CopyNight DC, April 2009

Last night was the second CopyNight for the DC area this month.  It was another small gathering, like last time, but there was some new faces as well as appearances from past attendees I hadn’t seen in a while.  The topic of discussion was the Pirate Bay trial and it proved an inspiration for a very lively and lengthy conversation.

The suggestion of Google being targeted in a similar fashion to The Pirate Bay was roundly dismissed.  Google has a record of good faith action in the presence of take down notices.

One great question posed, without an easy answer, was what would happen to existing models, like blockbuster films, if P2P file sharing was legalized as some possible, if mostly improbably, outcome of the trial and its inevitable appeals.  The consensus was that as interesting a thought experiment as that may be, law doesn’t change its contours in that drastic a fashion.  We have seen some adjustments, like compulsory licensing being introduced to cover some innovators.  There are certainly some experiments amongst the most popular creators and the newest that would be more resistant to unchecked file sharing, but not enough to draw any general conclusions.

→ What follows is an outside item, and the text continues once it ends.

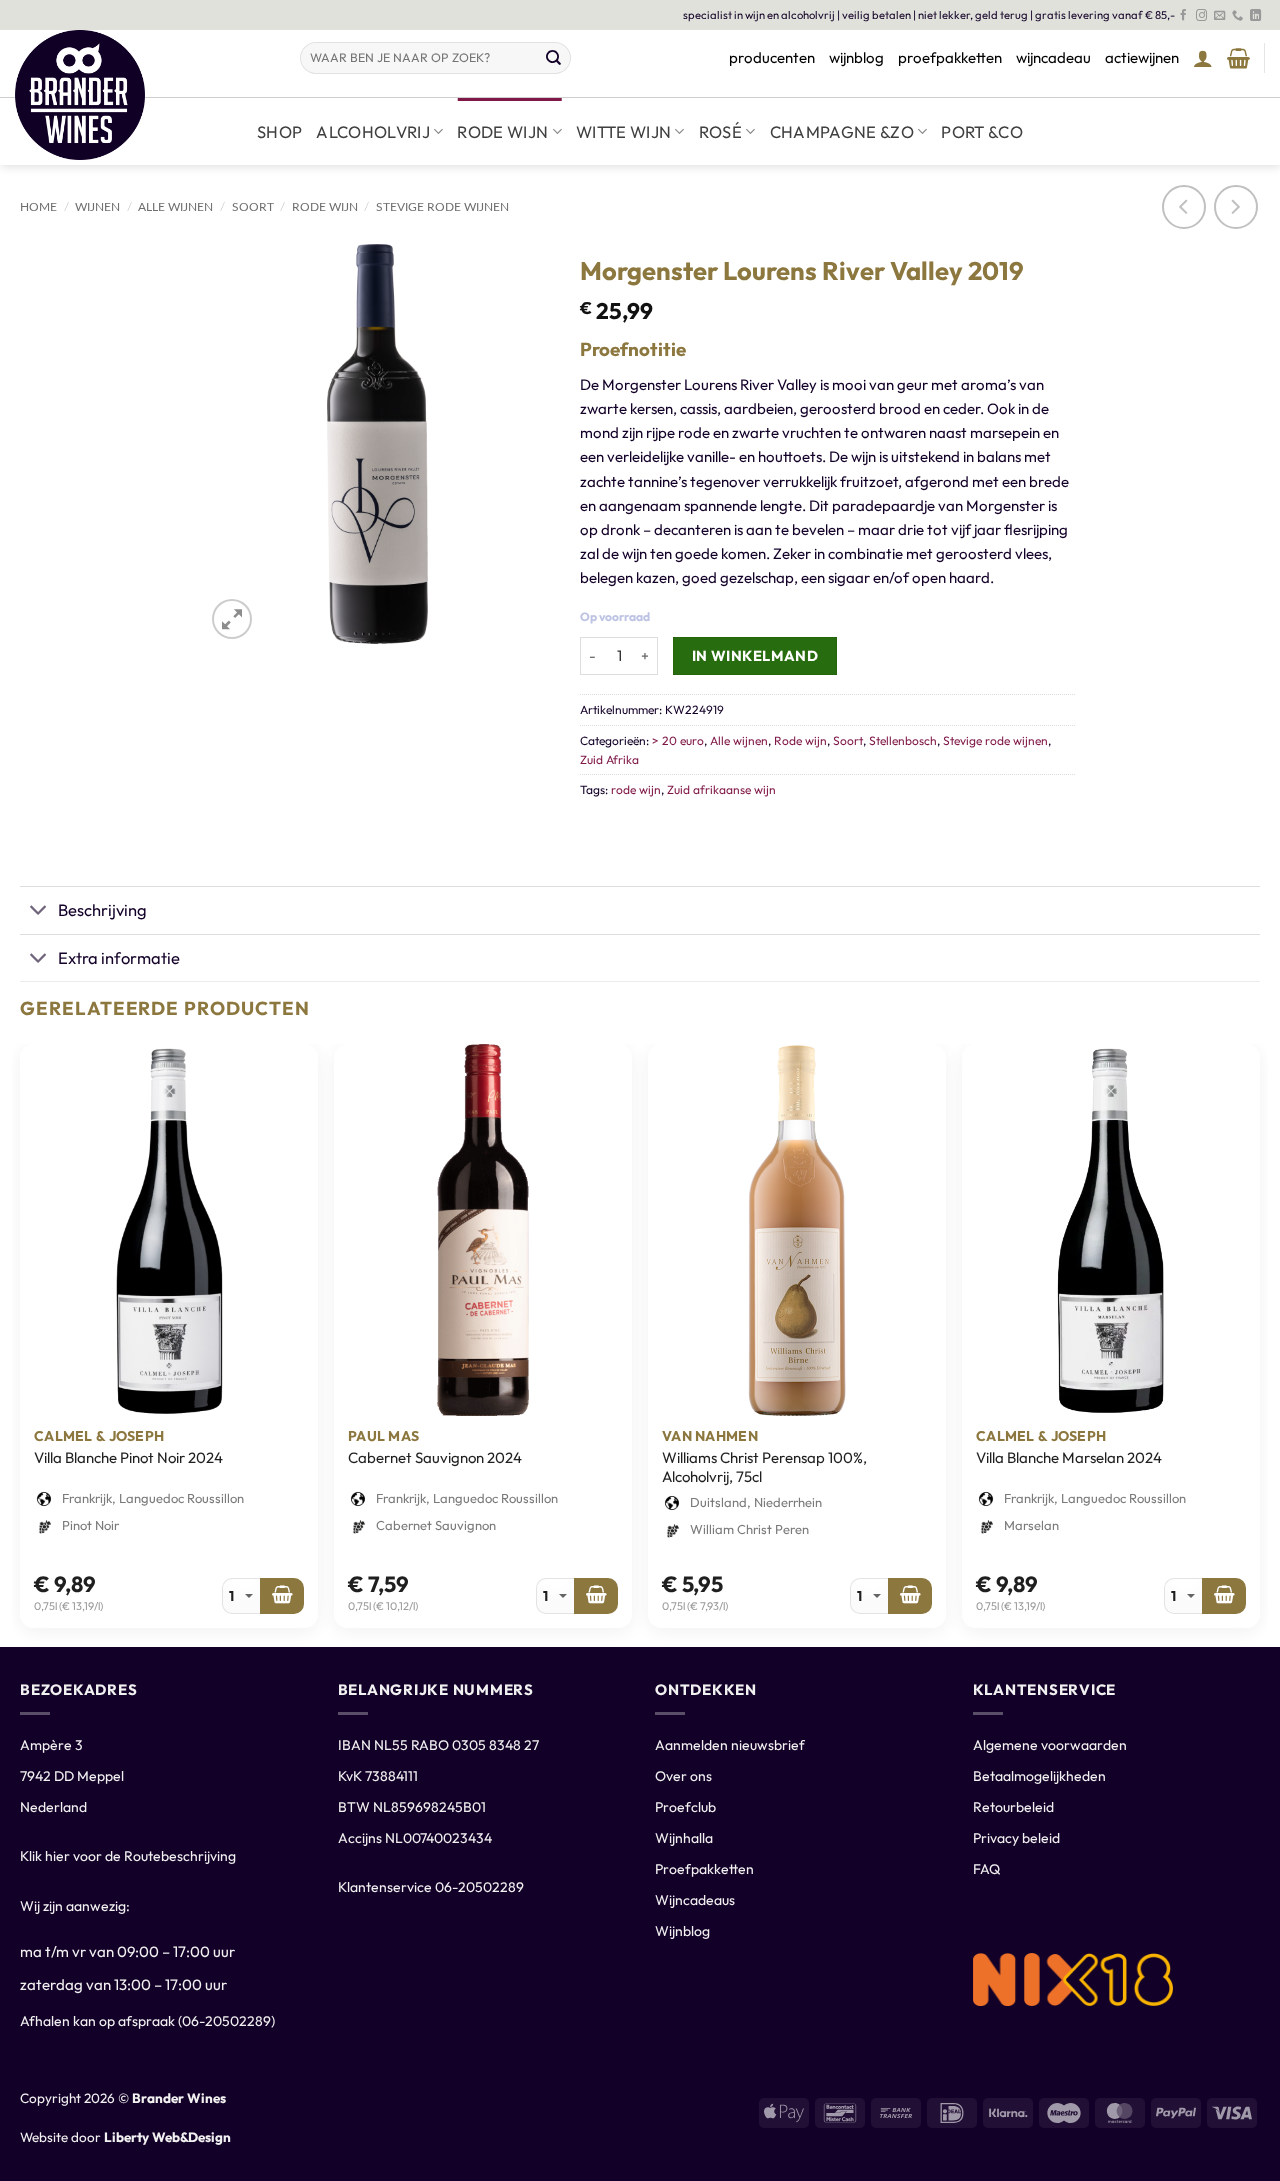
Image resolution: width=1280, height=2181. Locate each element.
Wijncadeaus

From there we spent some time discussing the gap between norms of copyright usage and the state of the law.  There was considerably back and forth on the interrelation between laws and norms, and by implication the market and architecture as per Lessig.  There wasn’t much general agreement on exactly how the upcoming generation will relate differently to the functioning of digital copies, DRM and the mismatch with law.

We did explore other models, mostly academia, for trying to understand how the absence of copyright might affect production of works.  There was general agreement that there is a place for other motivations but in a fully open access model of academic publishing, there would be little role for the market.  Admittedly, for authors and peer reviewers there already isn’t much in the way of financial motivations.  I am sure that either Justin or Gavin can do a fairer job of expanding on this topic than my brief notes here.

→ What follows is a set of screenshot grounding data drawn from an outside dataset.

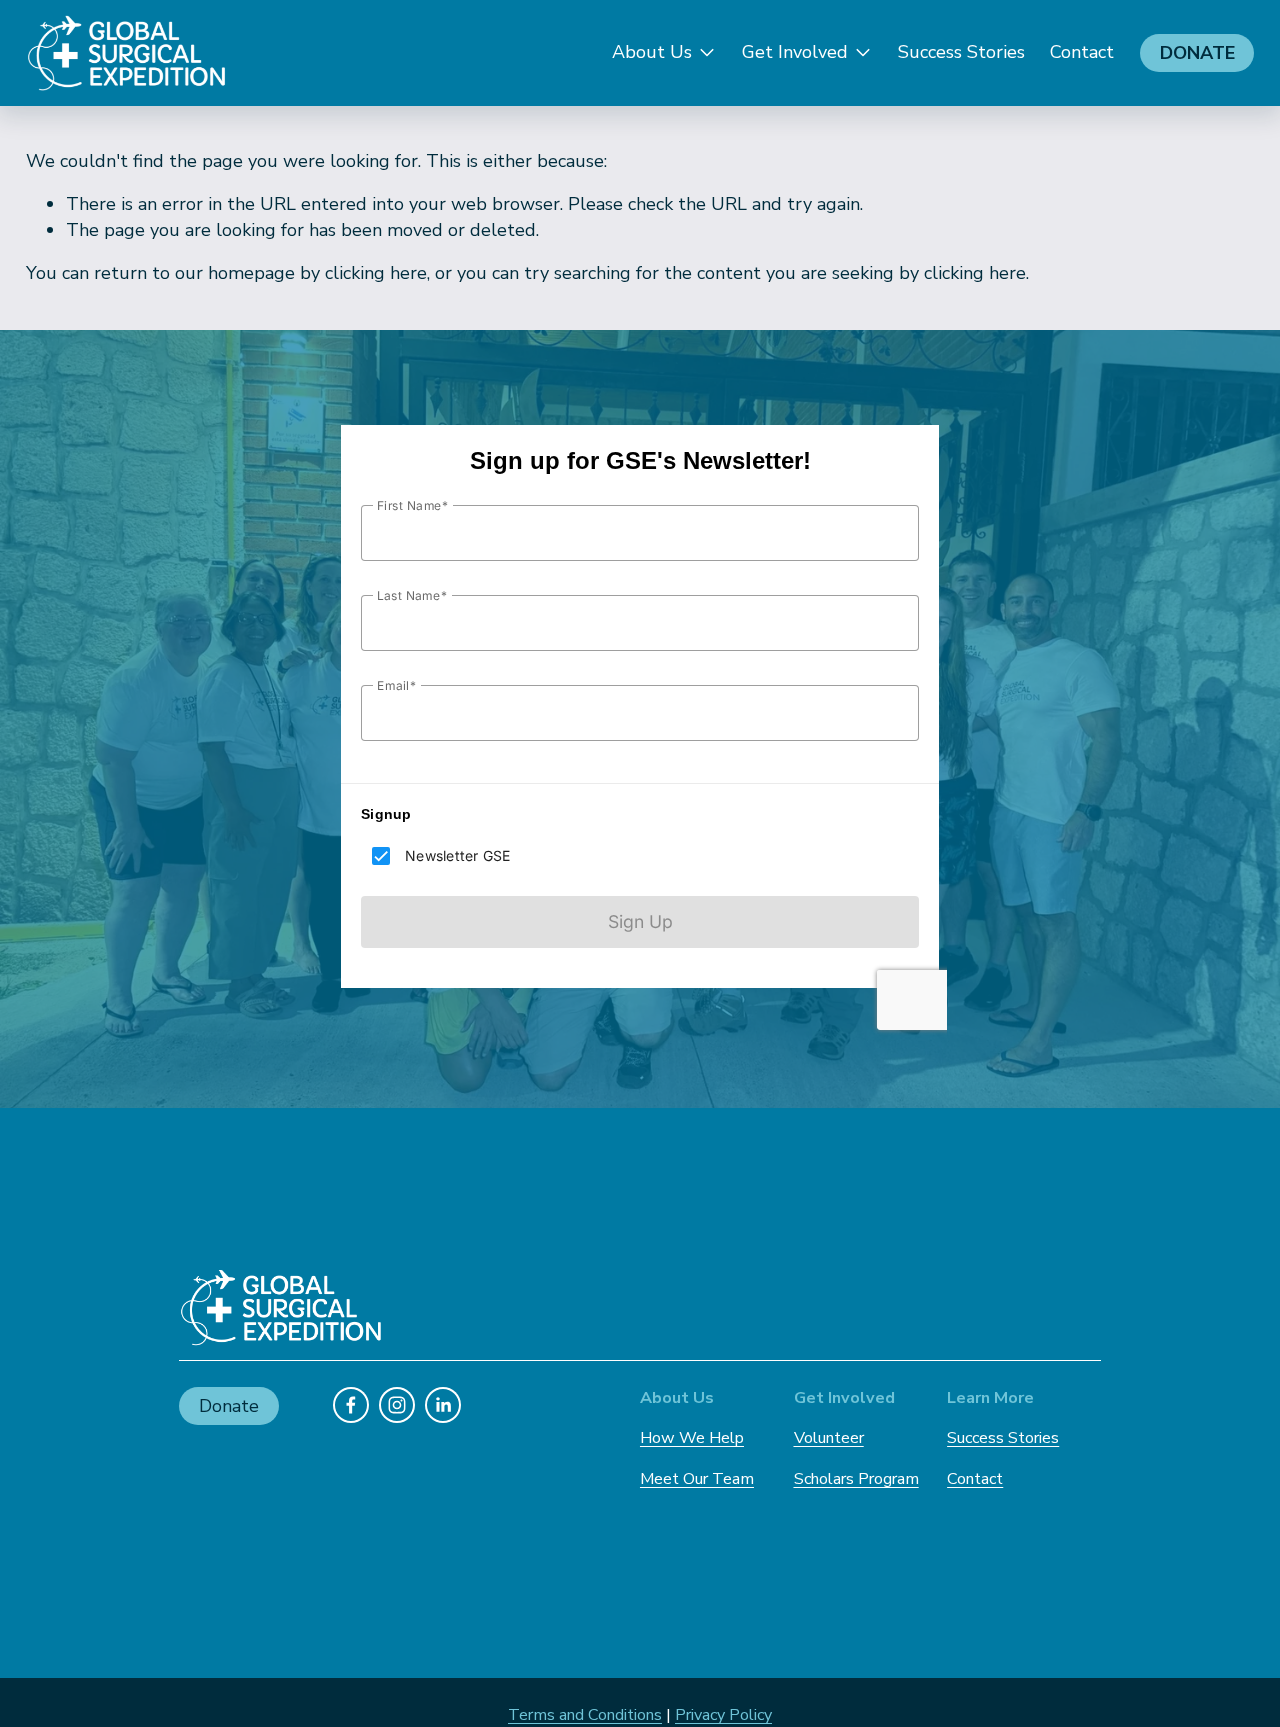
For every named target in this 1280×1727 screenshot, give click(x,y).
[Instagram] (397, 1405)
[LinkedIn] (443, 1405)
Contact (1082, 52)
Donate (1197, 53)
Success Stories (961, 52)
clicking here (376, 273)
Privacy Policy (723, 1715)
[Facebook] (351, 1405)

Delving into the typical negotiations involved with journals and publishing revealed that there are troubling defaults when it does come to contracting around copyrights.  Even if a publisher would be willing to leave the copyrights with the author, or at least strike a non-exclusive deal, the pressure to publish as part of tenure consideration encourages academics to conceded to boiler plate agreements rather than quibble.  There are certainly correlations in commercial publishing.  Worse, where the market does enter into the equation, there probably is a real chance that the increased transaction cost incurred by an author merely asking about their rights is enough for a publisher to nix a potential deal.  This probably holds true for all but the most well known authors or those exceptional publishers already exploring interesting sharing of interests, like Tor with Doctorow and others who wish to use CC licenses on their works along side commercial contracts.

There was a suggestion of a bit of legal machinery, like the Creative Commons model, for building publishing contracts more simply that deal better with sharing rights.

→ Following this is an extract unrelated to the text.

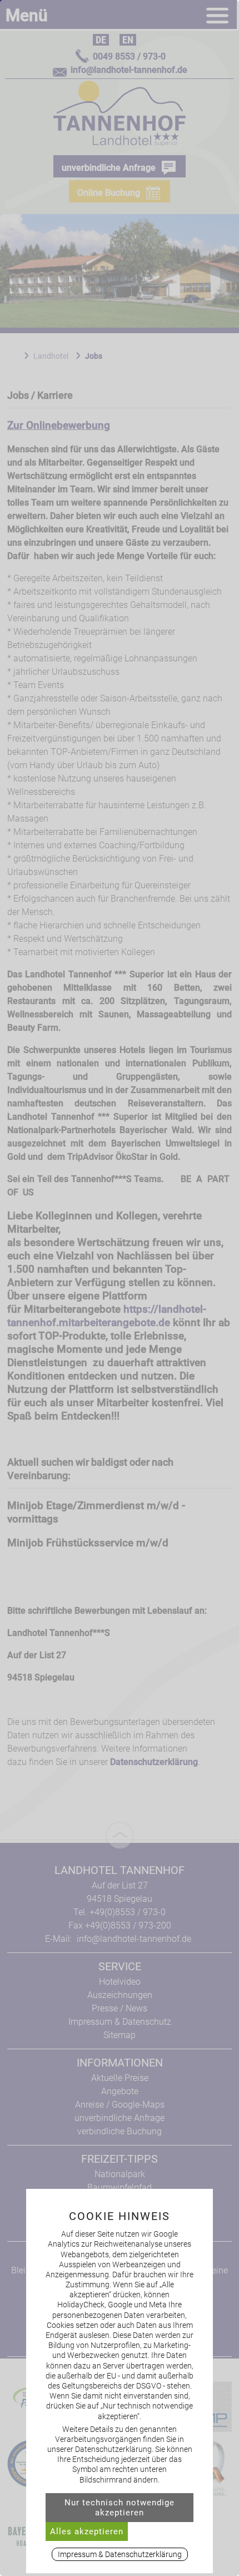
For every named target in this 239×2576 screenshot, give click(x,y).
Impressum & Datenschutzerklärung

That led into one of the last questions discussed at length, of the general comprehensibility of copyright.  It is possible that the inability to easily comprehend the law may have something to do with the gulf between it and the norms.  Kevin suggested tax legal as a technically elegant model but that notion was met with cat calls and skepticism among those without any kind of legal training.  The driver of the point, though, was a thread throughout the conversation about how copyright law actually does change, in the absence of sweeping reform.  Mostly it is riddled with exceptions and carve outs for specific situations.  Often, the processing of making this is gamed for political advantage.  Gaven characterized the passage of the DMCA as a prime example, that offering such specific considerations was undertaken to erode any sort of coalition building among its opponents.

We just about closed Teaism, to give an idea of how much longer last night’s gathering ran than the usual.